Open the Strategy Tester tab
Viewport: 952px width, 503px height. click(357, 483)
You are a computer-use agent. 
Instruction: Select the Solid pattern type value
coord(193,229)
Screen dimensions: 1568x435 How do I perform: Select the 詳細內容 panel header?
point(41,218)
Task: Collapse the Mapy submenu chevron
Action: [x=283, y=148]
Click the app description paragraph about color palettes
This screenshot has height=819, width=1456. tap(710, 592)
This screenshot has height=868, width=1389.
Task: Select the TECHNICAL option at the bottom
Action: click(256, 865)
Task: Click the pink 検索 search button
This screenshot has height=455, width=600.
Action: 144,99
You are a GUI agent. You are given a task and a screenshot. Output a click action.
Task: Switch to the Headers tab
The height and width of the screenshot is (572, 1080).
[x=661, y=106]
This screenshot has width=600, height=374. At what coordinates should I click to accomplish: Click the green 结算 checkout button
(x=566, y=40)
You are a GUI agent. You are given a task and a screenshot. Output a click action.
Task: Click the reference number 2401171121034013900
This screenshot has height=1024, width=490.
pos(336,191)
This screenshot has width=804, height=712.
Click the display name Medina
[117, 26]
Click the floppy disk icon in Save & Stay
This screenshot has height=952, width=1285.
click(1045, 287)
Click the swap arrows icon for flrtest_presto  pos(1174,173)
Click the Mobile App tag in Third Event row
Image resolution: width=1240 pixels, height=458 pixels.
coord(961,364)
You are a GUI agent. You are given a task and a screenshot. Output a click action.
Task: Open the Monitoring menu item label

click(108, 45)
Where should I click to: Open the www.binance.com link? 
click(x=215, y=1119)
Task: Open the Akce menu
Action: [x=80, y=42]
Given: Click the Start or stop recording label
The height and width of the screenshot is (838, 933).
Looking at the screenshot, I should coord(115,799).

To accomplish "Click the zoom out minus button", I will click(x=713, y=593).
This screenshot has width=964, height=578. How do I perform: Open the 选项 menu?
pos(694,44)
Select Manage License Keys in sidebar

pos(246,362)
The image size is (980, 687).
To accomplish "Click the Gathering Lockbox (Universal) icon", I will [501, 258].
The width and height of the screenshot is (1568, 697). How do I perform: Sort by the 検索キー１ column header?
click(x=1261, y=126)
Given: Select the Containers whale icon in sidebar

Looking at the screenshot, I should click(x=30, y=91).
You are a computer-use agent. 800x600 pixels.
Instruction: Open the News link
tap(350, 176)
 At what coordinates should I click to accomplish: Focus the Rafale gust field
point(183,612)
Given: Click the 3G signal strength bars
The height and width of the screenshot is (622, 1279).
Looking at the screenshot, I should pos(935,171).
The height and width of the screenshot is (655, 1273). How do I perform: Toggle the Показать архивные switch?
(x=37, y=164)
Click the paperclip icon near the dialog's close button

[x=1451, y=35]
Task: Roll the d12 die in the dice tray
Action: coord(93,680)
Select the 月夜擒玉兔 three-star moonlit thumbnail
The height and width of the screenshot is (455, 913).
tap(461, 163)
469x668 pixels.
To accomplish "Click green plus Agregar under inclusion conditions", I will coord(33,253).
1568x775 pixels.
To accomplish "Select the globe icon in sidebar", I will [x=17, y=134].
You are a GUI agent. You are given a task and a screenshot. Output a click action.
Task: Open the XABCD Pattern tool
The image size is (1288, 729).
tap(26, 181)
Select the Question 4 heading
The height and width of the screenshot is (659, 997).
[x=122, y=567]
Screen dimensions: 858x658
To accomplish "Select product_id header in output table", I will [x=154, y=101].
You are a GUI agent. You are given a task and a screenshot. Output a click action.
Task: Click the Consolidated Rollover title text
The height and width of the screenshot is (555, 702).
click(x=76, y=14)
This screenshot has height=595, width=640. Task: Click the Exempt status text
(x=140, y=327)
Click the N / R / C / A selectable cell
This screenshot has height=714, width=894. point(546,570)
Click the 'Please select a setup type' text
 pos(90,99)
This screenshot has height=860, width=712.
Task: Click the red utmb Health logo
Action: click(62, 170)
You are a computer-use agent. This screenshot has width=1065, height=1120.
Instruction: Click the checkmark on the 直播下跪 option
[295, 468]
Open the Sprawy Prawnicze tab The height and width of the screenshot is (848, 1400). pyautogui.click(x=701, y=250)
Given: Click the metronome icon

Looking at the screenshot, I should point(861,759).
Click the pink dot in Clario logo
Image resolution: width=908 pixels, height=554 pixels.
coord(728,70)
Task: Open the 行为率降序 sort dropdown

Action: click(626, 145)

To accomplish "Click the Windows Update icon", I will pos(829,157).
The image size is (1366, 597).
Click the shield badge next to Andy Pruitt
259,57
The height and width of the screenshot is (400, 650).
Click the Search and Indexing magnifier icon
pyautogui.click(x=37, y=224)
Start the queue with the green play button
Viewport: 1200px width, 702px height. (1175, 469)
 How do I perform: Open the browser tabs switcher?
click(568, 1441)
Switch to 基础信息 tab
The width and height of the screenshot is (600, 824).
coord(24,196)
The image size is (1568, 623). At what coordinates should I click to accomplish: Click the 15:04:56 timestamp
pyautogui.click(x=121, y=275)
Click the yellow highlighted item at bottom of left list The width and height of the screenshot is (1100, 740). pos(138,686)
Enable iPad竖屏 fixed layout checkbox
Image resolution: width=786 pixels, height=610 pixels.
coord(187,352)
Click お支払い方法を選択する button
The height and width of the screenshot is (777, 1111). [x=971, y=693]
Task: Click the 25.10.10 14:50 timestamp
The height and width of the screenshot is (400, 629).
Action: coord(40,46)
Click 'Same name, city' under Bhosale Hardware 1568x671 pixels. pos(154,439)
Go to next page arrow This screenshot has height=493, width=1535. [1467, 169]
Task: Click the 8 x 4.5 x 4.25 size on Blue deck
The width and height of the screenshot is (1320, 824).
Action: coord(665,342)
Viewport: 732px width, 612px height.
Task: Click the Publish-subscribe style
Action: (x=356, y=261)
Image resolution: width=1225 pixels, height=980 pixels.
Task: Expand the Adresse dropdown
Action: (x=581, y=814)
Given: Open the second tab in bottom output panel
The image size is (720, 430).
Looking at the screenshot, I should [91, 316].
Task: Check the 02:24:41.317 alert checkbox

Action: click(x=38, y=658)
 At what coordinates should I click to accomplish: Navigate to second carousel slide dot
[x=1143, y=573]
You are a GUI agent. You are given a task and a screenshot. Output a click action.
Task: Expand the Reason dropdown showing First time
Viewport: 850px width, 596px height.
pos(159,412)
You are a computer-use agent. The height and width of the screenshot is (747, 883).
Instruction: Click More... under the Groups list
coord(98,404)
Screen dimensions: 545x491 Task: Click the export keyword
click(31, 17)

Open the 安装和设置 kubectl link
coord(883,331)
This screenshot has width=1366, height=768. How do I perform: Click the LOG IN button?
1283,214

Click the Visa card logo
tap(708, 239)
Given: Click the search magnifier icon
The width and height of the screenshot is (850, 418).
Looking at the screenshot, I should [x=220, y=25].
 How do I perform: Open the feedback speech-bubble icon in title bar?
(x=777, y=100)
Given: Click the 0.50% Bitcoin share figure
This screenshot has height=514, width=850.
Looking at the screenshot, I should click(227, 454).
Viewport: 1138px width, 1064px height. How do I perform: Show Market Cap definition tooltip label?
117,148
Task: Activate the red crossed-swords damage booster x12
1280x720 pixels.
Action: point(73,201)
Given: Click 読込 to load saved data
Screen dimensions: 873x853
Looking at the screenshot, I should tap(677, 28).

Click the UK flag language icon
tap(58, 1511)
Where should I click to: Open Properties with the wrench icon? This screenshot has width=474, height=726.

----------

WHAT TO WORK ON →
The answer should consist of the full listing, repeated exactly.

OUTPUT BELOW →
Open the Strategy Tester tab
Viewport: 952px width, 503px height. click(357, 483)
You are a computer-use agent. 
Instruction: Select the Solid pattern type value
coord(193,229)
Screen dimensions: 1568x435 How do I perform: Select the 詳細內容 panel header?
point(41,218)
Task: Collapse the Mapy submenu chevron
Action: [x=283, y=148]
Click the app description paragraph about color palettes
This screenshot has height=819, width=1456. tap(710, 592)
This screenshot has height=868, width=1389.
Task: Select the TECHNICAL option at the bottom
Action: click(256, 865)
Task: Click the pink 検索 search button
This screenshot has height=455, width=600.
Action: 144,99
You are a GUI agent. You are given a task and a screenshot. Output a click action.
Task: Switch to the Headers tab
The height and width of the screenshot is (572, 1080).
[x=661, y=106]
This screenshot has width=600, height=374. At what coordinates should I click to accomplish: Click the green 结算 checkout button
(x=566, y=40)
You are a GUI agent. You are given a task and a screenshot. Output a click action.
Task: Click the reference number 2401171121034013900
This screenshot has height=1024, width=490.
pos(336,191)
This screenshot has width=804, height=712.
Click the display name Medina
[117, 26]
Click the floppy disk icon in Save & Stay
This screenshot has height=952, width=1285.
click(1045, 287)
Click the swap arrows icon for flrtest_presto  pos(1174,173)
Click the Mobile App tag in Third Event row
Image resolution: width=1240 pixels, height=458 pixels.
coord(961,364)
You are a GUI agent. You are given a task and a screenshot. Output a click action.
Task: Open the Monitoring menu item label

click(108, 45)
Where should I click to: Open the www.binance.com link? 
click(x=215, y=1119)
Task: Open the Akce menu
Action: [x=80, y=42]
Given: Click the Start or stop recording label
The height and width of the screenshot is (838, 933).
Looking at the screenshot, I should coord(115,799).

To accomplish "Click the zoom out minus button", I will click(x=713, y=593).
This screenshot has width=964, height=578. How do I perform: Open the 选项 menu?
pos(694,44)
Select Manage License Keys in sidebar

pos(246,362)
The image size is (980, 687).
To accomplish "Click the Gathering Lockbox (Universal) icon", I will [501, 258].
The width and height of the screenshot is (1568, 697). How do I perform: Sort by the 検索キー１ column header?
click(x=1261, y=126)
Given: Select the Containers whale icon in sidebar

Looking at the screenshot, I should click(x=30, y=91).
You are a computer-use agent. 800x600 pixels.
Instruction: Open the News link
tap(350, 176)
 At what coordinates should I click to accomplish: Focus the Rafale gust field
point(183,612)
Given: Click the 3G signal strength bars
The height and width of the screenshot is (622, 1279).
Looking at the screenshot, I should pos(935,171).
The height and width of the screenshot is (655, 1273). How do I perform: Toggle the Показать архивные switch?
(x=37, y=164)
Click the paperclip icon near the dialog's close button

[x=1451, y=35]
Task: Roll the d12 die in the dice tray
Action: coord(93,680)
Select the 月夜擒玉兔 three-star moonlit thumbnail
The height and width of the screenshot is (455, 913).
tap(461, 163)
469x668 pixels.
To accomplish "Click green plus Agregar under inclusion conditions", I will coord(33,253).
1568x775 pixels.
To accomplish "Select the globe icon in sidebar", I will [x=17, y=134].
You are a GUI agent. You are given a task and a screenshot. Output a click action.
Task: Open the XABCD Pattern tool
The image size is (1288, 729).
tap(26, 181)
Select the Question 4 heading
The height and width of the screenshot is (659, 997).
[x=122, y=567]
Screen dimensions: 858x658
To accomplish "Select product_id header in output table", I will [x=154, y=101].
You are a GUI agent. You are given a task and a screenshot. Output a click action.
Task: Click the Consolidated Rollover title text
The height and width of the screenshot is (555, 702).
click(x=76, y=14)
This screenshot has height=595, width=640. Task: Click the Exempt status text
(x=140, y=327)
Click the N / R / C / A selectable cell
This screenshot has height=714, width=894. point(546,570)
Click the 'Please select a setup type' text
 pos(90,99)
This screenshot has height=860, width=712.
Task: Click the red utmb Health logo
Action: click(62, 170)
You are a computer-use agent. This screenshot has width=1065, height=1120.
Instruction: Click the checkmark on the 直播下跪 option
[295, 468]
Open the Sprawy Prawnicze tab The height and width of the screenshot is (848, 1400). pyautogui.click(x=701, y=250)
Given: Click the metronome icon

Looking at the screenshot, I should point(861,759).
Click the pink dot in Clario logo
Image resolution: width=908 pixels, height=554 pixels.
coord(728,70)
Task: Open the 行为率降序 sort dropdown

Action: click(626, 145)

To accomplish "Click the Windows Update icon", I will pos(829,157).
The image size is (1366, 597).
Click the shield badge next to Andy Pruitt
259,57
The height and width of the screenshot is (400, 650).
Click the Search and Indexing magnifier icon
pyautogui.click(x=37, y=224)
Start the queue with the green play button
Viewport: 1200px width, 702px height. (1175, 469)
 How do I perform: Open the browser tabs switcher?
click(568, 1441)
Switch to 基础信息 tab
The width and height of the screenshot is (600, 824).
coord(24,196)
The image size is (1568, 623). At what coordinates should I click to accomplish: Click the 15:04:56 timestamp
pyautogui.click(x=121, y=275)
Click the yellow highlighted item at bottom of left list The width and height of the screenshot is (1100, 740). pos(138,686)
Enable iPad竖屏 fixed layout checkbox
Image resolution: width=786 pixels, height=610 pixels.
coord(187,352)
Click お支払い方法を選択する button
The height and width of the screenshot is (777, 1111). [x=971, y=693]
Task: Click the 25.10.10 14:50 timestamp
The height and width of the screenshot is (400, 629).
Action: coord(40,46)
Click 'Same name, city' under Bhosale Hardware 1568x671 pixels. pos(154,439)
Go to next page arrow This screenshot has height=493, width=1535. [1467, 169]
Task: Click the 8 x 4.5 x 4.25 size on Blue deck
The width and height of the screenshot is (1320, 824).
Action: coord(665,342)
Viewport: 732px width, 612px height.
Task: Click the Publish-subscribe style
Action: (x=356, y=261)
Image resolution: width=1225 pixels, height=980 pixels.
Task: Expand the Adresse dropdown
Action: (x=581, y=814)
Given: Open the second tab in bottom output panel
The image size is (720, 430).
Looking at the screenshot, I should [91, 316].
Task: Check the 02:24:41.317 alert checkbox

Action: click(x=38, y=658)
 At what coordinates should I click to accomplish: Navigate to second carousel slide dot
[x=1143, y=573]
You are a GUI agent. You are given a task and a screenshot. Output a click action.
Task: Expand the Reason dropdown showing First time
Viewport: 850px width, 596px height.
pos(159,412)
You are a computer-use agent. The height and width of the screenshot is (747, 883).
Instruction: Click More... under the Groups list
coord(98,404)
Screen dimensions: 545x491 Task: Click the export keyword
click(31, 17)

Open the 安装和设置 kubectl link
coord(883,331)
This screenshot has width=1366, height=768. How do I perform: Click the LOG IN button?
1283,214

Click the Visa card logo
tap(708, 239)
Given: Click the search magnifier icon
The width and height of the screenshot is (850, 418).
Looking at the screenshot, I should [x=220, y=25].
 How do I perform: Open the feedback speech-bubble icon in title bar?
(x=777, y=100)
Given: Click the 0.50% Bitcoin share figure
This screenshot has height=514, width=850.
Looking at the screenshot, I should click(227, 454).
Viewport: 1138px width, 1064px height. How do I perform: Show Market Cap definition tooltip label?
117,148
Task: Activate the red crossed-swords damage booster x12
1280x720 pixels.
Action: point(73,201)
Given: Click 読込 to load saved data
Screen dimensions: 873x853
Looking at the screenshot, I should tap(677, 28).

Click the UK flag language icon
tap(58, 1511)
Where should I click to: Open Properties with the wrench icon? This screenshot has width=474, height=726.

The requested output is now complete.